== Textauszug ==
So meine angekündigte Analyse:
Schaaf wählte in der Aufstellung eine durchaus vorsichtige Variante. Mit Prödl und Pasanen sowie Vranjes statt Boenisch/Fritz und Hunt ist ihm deutlich anzumerken gewesen, dass er vor allem zu 0 spielen wollte.
Panathinaikos agiert mit nur einem Stürmer - Mantzios - der bei Eintracht Frankfurt eine schlichte Katastrophe war, aber gegen Bremen immer seine Tore machen darf.
Der Spielbeginn zeigt gleich ein Riesenproblem auf, dass sich durch das gesamte Spiel zieht: Die Mannschaft ist nicht in der Lage grundlegende defensive Verhaltensweisen umzusetzen. Trotz der defensiven Aufstellung ist keine wirkliche Verbindung zwischen Angriff - Mittelfeld und Abwehr zu erkennen. Dies macht sich eigentlich mit Spielbeginn bemerkbar und ist nur in der kurzen Phase zwischen 45 - 55. Minute abgestellt. Pizzaro und Rosenberg (bisweilen sogar Diego) attackieren die mMn technisch limitierten Innenverteidiger früh und versuchen so Fehler zu provozieren. Das Problem: Der Rest der Mannschaft macht nicht mit. Kein Pressing, sondern nutzloses attackieren, welchem sich die Verteidiger durch einfache Pässe entziehen. Weil jedoch der Angriff schon auf Strafraumhöhe agiert, haben Gilberto Silva und Simao in der Regel sehr viel Platz nach der Ballannahme, so dass Baumann aufrückt, um die Lücke zu schließen. Einen Pass später hat dann Karagounis 5m. in der Bremer Hälfte Zeit den Ball anzunehmen, sich zu drehen und zu passen, da die aufgerückten Spieler kaum nach hinten arbeiten, passieren dann freie Flankenläufe wie von Tziolis (?) oder auch Nilsson (der auf rechts einmal knapp 30 Meter Platz hat).
===
== Bereitgestellte Angaben ==
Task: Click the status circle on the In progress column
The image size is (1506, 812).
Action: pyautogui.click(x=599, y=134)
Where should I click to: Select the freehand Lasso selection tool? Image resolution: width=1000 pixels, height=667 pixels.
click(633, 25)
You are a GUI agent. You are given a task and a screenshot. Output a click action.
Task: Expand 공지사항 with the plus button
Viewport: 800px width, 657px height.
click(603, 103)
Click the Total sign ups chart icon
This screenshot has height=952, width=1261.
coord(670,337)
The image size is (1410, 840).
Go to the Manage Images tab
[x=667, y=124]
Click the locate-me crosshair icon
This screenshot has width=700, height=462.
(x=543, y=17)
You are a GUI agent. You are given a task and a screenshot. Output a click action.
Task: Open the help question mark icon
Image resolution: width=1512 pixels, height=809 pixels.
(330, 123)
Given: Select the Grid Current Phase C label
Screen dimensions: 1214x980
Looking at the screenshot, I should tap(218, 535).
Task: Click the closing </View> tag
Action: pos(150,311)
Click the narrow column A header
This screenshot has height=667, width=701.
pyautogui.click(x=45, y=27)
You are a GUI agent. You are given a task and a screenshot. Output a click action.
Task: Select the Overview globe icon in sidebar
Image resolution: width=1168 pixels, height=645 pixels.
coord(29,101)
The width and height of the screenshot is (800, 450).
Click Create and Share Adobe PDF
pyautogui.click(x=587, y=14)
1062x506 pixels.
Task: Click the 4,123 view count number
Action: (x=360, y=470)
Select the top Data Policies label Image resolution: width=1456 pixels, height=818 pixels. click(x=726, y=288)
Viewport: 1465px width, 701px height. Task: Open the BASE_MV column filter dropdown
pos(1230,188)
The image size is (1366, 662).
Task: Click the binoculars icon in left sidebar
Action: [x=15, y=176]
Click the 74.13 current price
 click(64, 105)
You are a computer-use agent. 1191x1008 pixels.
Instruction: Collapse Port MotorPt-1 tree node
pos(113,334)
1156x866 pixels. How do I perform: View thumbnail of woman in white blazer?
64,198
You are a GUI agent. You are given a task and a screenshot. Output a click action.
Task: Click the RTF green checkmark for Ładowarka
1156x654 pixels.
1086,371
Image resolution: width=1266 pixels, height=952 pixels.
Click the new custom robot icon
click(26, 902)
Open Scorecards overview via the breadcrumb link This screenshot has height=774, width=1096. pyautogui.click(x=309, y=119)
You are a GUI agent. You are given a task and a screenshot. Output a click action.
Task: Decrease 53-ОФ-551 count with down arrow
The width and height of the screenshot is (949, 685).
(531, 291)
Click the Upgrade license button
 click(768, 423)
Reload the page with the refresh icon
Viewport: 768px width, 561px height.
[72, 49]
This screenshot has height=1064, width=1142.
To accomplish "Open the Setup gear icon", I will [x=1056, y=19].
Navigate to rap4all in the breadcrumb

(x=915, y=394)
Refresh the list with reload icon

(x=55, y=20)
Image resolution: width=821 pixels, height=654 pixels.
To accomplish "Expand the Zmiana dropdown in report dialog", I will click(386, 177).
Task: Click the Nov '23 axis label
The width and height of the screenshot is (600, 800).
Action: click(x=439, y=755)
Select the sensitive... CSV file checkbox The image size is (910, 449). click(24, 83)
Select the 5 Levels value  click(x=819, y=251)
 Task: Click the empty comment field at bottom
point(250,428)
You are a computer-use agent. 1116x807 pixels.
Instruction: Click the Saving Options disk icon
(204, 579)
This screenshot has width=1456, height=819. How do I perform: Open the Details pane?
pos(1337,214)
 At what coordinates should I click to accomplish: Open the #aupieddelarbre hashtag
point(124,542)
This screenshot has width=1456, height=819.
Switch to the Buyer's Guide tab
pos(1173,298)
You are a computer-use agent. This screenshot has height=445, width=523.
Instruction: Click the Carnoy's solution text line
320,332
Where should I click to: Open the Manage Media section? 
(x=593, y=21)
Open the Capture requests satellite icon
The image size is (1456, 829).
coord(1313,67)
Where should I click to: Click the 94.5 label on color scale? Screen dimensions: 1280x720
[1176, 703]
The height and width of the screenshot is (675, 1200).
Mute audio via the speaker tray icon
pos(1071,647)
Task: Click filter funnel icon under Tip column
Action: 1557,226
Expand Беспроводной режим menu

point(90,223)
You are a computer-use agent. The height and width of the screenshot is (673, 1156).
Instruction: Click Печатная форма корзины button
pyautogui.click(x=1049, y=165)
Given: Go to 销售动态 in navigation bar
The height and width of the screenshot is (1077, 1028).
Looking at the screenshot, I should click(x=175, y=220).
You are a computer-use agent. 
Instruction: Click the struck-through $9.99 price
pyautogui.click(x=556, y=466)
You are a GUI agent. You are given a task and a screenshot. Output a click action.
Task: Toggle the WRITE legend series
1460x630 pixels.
===
Aufgabenstellung – Schreibe die Spielanalyse von „Panathinaikos agiert mit“ bis einschließlich „Tore machen darf.“ erneut ab und tausche dabei „Katastrophe“ gegen „Enttäuschung“. Die Auflistung stammt aus einer anderen Quelle als der Textauszug.

Lösung –
Panathinaikos agiert mit nur einem Stürmer - Mantzios - der bei Eintracht Frankfurt eine schlichte Enttäuschung war, aber gegen Bremen immer seine Tore machen darf.